EXERCISE
Lines below starting with the line with "Click the Azure DevOps breadcrumb" and going on through the line with "This screenshot has width=1323, height=896." must be output exactly; the rest of the records must be left out.

- Opening Delimiter -

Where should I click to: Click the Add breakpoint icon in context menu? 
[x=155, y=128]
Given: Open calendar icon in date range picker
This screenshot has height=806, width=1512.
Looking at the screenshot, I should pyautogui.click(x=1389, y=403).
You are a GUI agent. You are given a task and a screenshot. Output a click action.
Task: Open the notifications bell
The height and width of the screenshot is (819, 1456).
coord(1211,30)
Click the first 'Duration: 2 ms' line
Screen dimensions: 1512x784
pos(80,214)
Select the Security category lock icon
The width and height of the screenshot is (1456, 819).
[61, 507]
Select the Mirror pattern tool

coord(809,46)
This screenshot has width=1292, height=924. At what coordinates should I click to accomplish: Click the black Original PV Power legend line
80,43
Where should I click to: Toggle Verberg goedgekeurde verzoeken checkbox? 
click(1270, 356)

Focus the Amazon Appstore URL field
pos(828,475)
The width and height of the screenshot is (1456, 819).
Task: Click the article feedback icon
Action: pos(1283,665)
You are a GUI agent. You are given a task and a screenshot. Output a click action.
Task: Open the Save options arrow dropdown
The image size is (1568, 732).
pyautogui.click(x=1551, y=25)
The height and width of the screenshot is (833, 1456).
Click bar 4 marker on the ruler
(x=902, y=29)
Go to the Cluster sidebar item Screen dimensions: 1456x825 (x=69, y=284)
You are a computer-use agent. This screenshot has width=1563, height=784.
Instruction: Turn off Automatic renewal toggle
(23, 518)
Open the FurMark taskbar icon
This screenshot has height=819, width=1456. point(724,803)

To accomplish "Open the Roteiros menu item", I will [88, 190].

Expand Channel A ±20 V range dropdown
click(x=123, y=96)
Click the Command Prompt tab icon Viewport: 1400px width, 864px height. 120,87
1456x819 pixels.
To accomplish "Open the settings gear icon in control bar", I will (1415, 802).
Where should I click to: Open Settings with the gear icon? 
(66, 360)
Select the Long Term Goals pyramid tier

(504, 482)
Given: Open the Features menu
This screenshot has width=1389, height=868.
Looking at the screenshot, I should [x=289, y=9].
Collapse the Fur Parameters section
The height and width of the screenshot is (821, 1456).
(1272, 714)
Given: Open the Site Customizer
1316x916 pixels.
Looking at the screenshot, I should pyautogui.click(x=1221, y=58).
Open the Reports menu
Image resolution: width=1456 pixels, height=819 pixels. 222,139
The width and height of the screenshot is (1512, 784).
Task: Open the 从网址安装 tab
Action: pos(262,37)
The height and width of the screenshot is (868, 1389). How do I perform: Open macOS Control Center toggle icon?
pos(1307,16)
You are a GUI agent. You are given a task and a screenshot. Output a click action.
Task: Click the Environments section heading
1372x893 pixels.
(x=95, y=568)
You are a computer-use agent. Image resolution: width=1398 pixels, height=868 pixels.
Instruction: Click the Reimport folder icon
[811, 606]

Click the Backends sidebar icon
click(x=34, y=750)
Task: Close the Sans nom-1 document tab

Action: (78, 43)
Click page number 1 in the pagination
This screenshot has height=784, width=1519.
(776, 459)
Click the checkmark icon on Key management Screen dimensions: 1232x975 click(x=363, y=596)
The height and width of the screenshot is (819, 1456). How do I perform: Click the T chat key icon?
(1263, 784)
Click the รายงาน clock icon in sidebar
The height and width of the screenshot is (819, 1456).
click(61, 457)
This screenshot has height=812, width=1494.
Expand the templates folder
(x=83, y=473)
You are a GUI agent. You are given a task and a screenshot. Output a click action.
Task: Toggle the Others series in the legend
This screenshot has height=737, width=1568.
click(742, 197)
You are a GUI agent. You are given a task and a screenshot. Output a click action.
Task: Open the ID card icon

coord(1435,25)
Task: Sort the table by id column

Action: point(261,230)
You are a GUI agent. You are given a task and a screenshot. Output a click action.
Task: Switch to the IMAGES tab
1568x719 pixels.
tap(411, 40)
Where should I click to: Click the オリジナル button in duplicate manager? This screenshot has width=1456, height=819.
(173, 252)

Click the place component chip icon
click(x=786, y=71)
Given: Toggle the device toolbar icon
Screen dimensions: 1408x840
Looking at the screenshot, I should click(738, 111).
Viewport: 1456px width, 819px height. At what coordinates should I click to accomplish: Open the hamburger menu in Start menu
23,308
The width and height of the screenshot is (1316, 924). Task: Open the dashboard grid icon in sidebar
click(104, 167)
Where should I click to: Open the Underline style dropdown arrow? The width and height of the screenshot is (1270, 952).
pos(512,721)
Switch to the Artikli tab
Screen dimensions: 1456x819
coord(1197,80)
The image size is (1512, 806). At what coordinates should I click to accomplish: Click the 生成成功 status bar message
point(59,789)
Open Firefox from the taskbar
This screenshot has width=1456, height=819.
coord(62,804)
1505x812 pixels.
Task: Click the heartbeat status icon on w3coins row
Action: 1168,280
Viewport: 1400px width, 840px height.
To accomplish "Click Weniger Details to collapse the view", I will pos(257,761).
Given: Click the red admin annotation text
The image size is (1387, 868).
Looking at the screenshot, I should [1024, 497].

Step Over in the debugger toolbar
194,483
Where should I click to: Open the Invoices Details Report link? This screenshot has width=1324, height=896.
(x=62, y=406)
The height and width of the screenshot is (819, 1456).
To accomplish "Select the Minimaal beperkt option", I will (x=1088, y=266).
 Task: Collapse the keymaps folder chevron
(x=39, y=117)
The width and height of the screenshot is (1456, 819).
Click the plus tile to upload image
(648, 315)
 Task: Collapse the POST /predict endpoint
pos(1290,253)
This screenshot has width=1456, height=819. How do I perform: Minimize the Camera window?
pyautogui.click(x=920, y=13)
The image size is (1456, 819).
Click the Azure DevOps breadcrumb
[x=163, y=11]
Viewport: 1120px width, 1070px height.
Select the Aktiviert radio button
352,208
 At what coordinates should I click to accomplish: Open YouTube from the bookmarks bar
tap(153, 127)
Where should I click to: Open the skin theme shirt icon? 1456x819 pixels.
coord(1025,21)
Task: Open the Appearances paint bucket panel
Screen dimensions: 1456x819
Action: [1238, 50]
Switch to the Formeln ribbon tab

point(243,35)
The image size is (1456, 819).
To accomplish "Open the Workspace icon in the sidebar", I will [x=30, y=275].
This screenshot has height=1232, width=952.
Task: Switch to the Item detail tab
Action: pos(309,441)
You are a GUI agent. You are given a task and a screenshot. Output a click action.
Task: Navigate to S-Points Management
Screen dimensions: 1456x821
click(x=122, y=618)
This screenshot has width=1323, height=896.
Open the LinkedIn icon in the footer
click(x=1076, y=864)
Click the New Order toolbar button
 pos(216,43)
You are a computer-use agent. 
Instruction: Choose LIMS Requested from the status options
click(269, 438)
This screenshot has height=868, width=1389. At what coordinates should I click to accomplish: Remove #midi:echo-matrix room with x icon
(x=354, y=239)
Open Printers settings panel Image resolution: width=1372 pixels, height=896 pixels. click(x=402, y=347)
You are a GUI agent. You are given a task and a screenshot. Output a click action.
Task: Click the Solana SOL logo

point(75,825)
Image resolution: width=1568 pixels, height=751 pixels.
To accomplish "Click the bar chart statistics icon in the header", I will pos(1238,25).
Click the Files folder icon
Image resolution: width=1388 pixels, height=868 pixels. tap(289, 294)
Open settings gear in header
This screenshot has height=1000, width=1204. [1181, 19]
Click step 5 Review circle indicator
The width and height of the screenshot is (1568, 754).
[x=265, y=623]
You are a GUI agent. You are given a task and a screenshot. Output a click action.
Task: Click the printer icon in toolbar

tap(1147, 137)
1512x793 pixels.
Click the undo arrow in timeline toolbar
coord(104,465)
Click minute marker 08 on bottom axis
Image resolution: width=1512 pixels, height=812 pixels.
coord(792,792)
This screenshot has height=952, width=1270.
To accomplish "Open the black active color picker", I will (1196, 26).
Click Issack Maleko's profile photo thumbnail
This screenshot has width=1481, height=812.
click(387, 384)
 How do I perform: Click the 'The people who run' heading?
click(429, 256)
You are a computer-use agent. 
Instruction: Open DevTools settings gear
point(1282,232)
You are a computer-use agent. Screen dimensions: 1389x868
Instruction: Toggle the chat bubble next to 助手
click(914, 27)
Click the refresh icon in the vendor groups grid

- Closing Delimiter -

RESULT
Click the Azure DevOps breadcrumb
[x=163, y=11]
Viewport: 1120px width, 1070px height.
Select the Aktiviert radio button
352,208
 At what coordinates should I click to accomplish: Open YouTube from the bookmarks bar
tap(153, 127)
Where should I click to: Open the skin theme shirt icon? 1456x819 pixels.
coord(1025,21)
Task: Open the Appearances paint bucket panel
Screen dimensions: 1456x819
Action: [1238, 50]
Switch to the Formeln ribbon tab

point(243,35)
The image size is (1456, 819).
To accomplish "Open the Workspace icon in the sidebar", I will [x=30, y=275].
This screenshot has height=1232, width=952.
Task: Switch to the Item detail tab
Action: pos(309,441)
You are a GUI agent. You are given a task and a screenshot. Output a click action.
Task: Navigate to S-Points Management
Screen dimensions: 1456x821
click(x=122, y=618)
This screenshot has width=1323, height=896.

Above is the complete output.